> _PROBLEM_:
Copy out the data starting at the line containing "You are a computer-use" and ending at the line containing "Select the green diamond above SI near 9%", both lines included, with the requests kept intact. Shift every coordinate in the answers by -121.

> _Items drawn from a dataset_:
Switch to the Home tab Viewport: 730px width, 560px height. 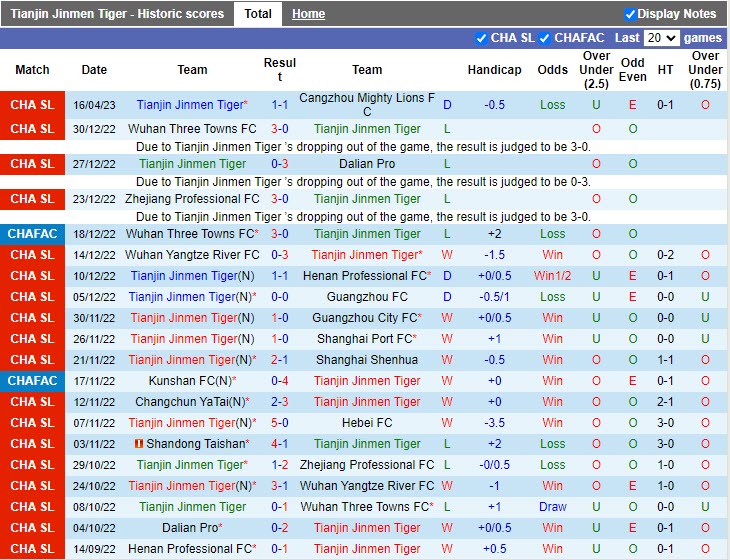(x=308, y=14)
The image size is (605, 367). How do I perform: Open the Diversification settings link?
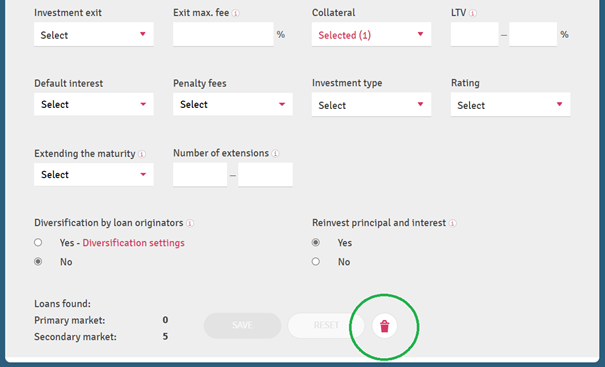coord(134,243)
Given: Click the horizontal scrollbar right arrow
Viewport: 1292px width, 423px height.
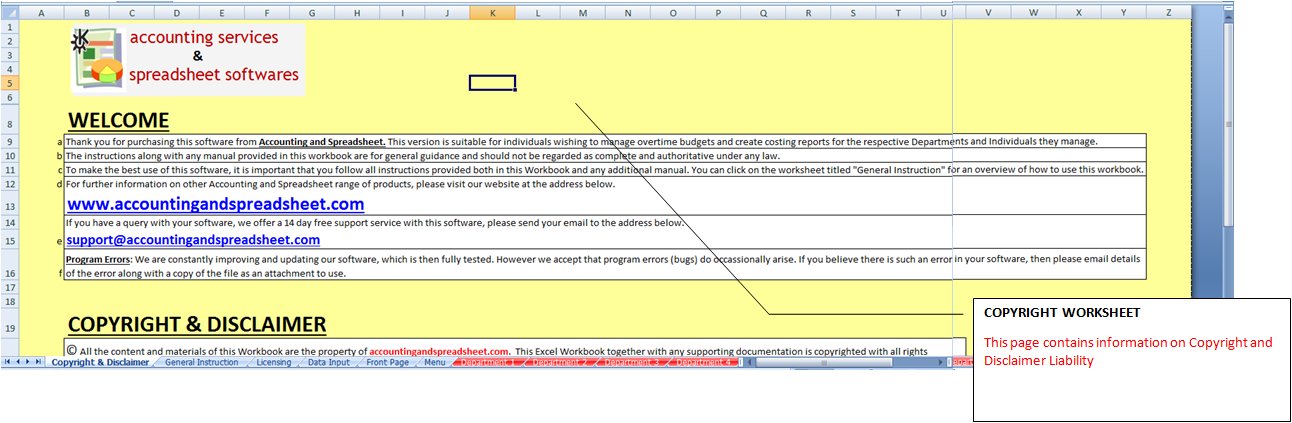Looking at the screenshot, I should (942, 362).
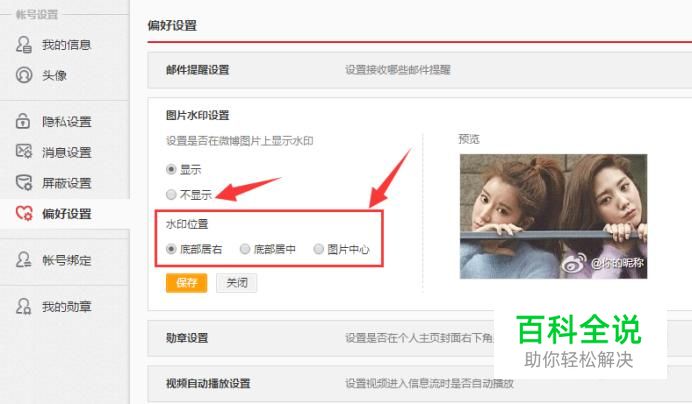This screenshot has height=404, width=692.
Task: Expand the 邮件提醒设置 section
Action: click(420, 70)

==

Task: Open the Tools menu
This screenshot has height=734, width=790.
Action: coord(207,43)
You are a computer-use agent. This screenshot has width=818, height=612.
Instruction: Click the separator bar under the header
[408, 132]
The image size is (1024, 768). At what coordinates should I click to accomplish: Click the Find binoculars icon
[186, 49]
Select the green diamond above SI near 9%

> _WORKED ANSWER_:
You are a computer-use agent. This screenshot has width=818, height=612.
Instruction: Click the separator bar under the header
[287, 11]
The image size is (1024, 768). At what coordinates should I click to accomplish: Click the Find binoculars icon
[65, -72]
Select the green diamond above SI near 9%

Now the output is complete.